In particular, let's understand precisely how the running time of this Heuristic

depends on the desired accuracy epsilon.

Let me jog your memory,

what are the two steps of our Dynamic Programming based Heuristic?

The first thing we do is we massage the item values.

We round them so that they are relatively small integers.

Precisely for each each item, i, we define v hat to be what you get by

dividing the item size by m and then rounding down to the nearest integer.

In step 2 we invoke our second dynamic programming solution for

the knapsack problem, and we pass to it these new values the v hats

as well as the original item sizes and the original knapsack capacity.

This algorithm, as stated, is underdetermined.

That's because I haven't told you how to set the parameter m.

We do at least understand qualitatively the role of m and

how it influences the choice in the accuracy running time tradeoff.

Specifically, the bigger we set m, the more information we lose when we

round the original values, the vi's to the v hat i's.

More loss in information should translate to less accuracy.

Larger m less accuracy.

On the other hand the bigger we take m,

the smaller the transformed item values the v hats.

Remember the running time of our second dynamic programming algorithm

is proportional to the largest item value so

smaller item values translates to faster running times.

Summarizing, the bigger the m the less the accuracy, but the faster the algorithm.

Here's our plan for the analysis.

We begin by studying the accuracy constraint.

Remember the setup.

The client is giving us a positive parameter epsilon.

And it is our responsibility to output a feasible solution whose total value

is at least 1 minus epsilon times that of an optimal solution.

This constraint on our algorithms accuracy should translate to an upper bound

on how large a value of m we can get away with.

Remember, as we jack up m, we lose accuracy.

So the first question we're going to study is,

how large in m can we get away with while still being guaranteed to compute

a solution within 1 minus epsilon times that of an optimal one.

Once we solve this problem and we understand how large a value

of m we can get away with, how aggressive we're permitted to be with the scaling,

we'll then evaluate the running time of the resulting algorithm for

that particular choice of m.

To answer this first question, how big can we take m subject to an accuracy

constraint of one minus epsilon its important to understand in detail how

the rounded item values, the v hats compare to the original item values

the v's that's what this quiz is meant to ask you to think about.

Remember how we obtain v hat i from v i,

first we decrease it to the next multiple of m, then we divide it by m.

So we can think of m times v hat of i as what we have just after we've rounded down

to the nearest multiple of m, and before we actually divide it by m.

So how did we get to this m times v hat i?

We decreased vi down to the next nearest multiple.

So we decreased it by somewhere between 0 and m.

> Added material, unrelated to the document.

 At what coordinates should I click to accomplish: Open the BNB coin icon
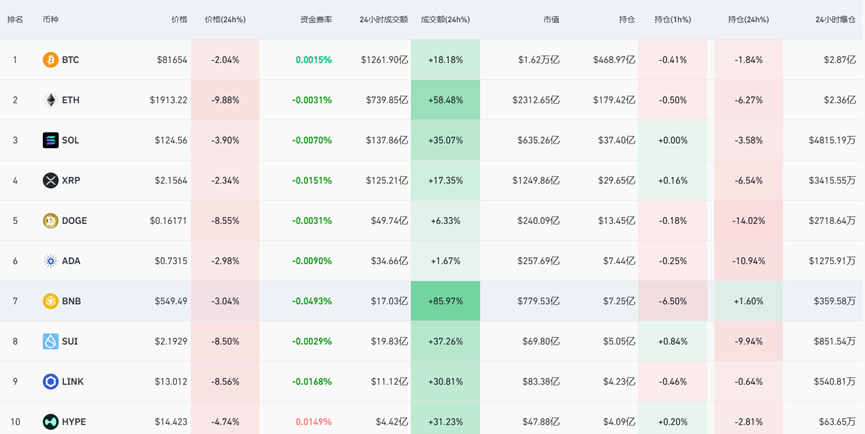click(x=50, y=301)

So that was somewhere between vi minus m and vi.

So let's now assemble a few preliminaries crucial for the accuracy analysis.

So what did we learn from the quiz?

We learned that for each item i, the rounded value v hat i, scaled up by m, so

intuitively this is after we've rounded vi down to the nearest multiple but before

we divide it, that lies between vi as an upper bound and vi minus m as lower bound.

So let me extract these two different inequalities,

one which expresses an upper bound on vi in terms of v hat i and

then one which expresses the lower bound from vi in terms of v hat i.

So there are two inequalities which are immediate from this fact,

let me go ahead and give them names 1 and 2.

We'll put these to use in the next slide.

So first of all, the value vi,

well that's lower bounded by m times the rounded value v hat i.

And then v hat i, we can lower bound that by vi after we subtract m from it.

So we'll call those inequalities 1 and 2.

So these first two inequalities they're important for us.

They don't have a lot of content, they're just sort of immediate from our definition

of step 1 of our algorithm from the way we do our rounding.

But step 2 of our algorithm gives us a third inequality which is much more

powerful, and this says well look,

in the second step we solve a Knapsack instance optimally.

It's true we solve it for the wrong values.

We solve it for the v hats but for these rounded values of the v hats the solution

we come up with is better than any other.

In particular if we measure a value using the rounded values,

the v hats, then the solution s output by our heuristic is even

better than the solution s star optimal for the original problem.

Optimal for the vi's.

That is, if we sum up the v hat i's of the items in our solution s, and

we compare it to the sum of the v hat i's in any other solution.

In particular, the solution s star, optimal for the original instance.

We count out ahead, our sum of values is bigger.

That's going to be our inequality number 3.

These three inequalities are pretty much all we got going for us.

But fortunately they are sufficient to solve the problem that we asked.

To determine how large an m we can get away with subject

to guaranteeing an accuracy of 1 minus epsilon.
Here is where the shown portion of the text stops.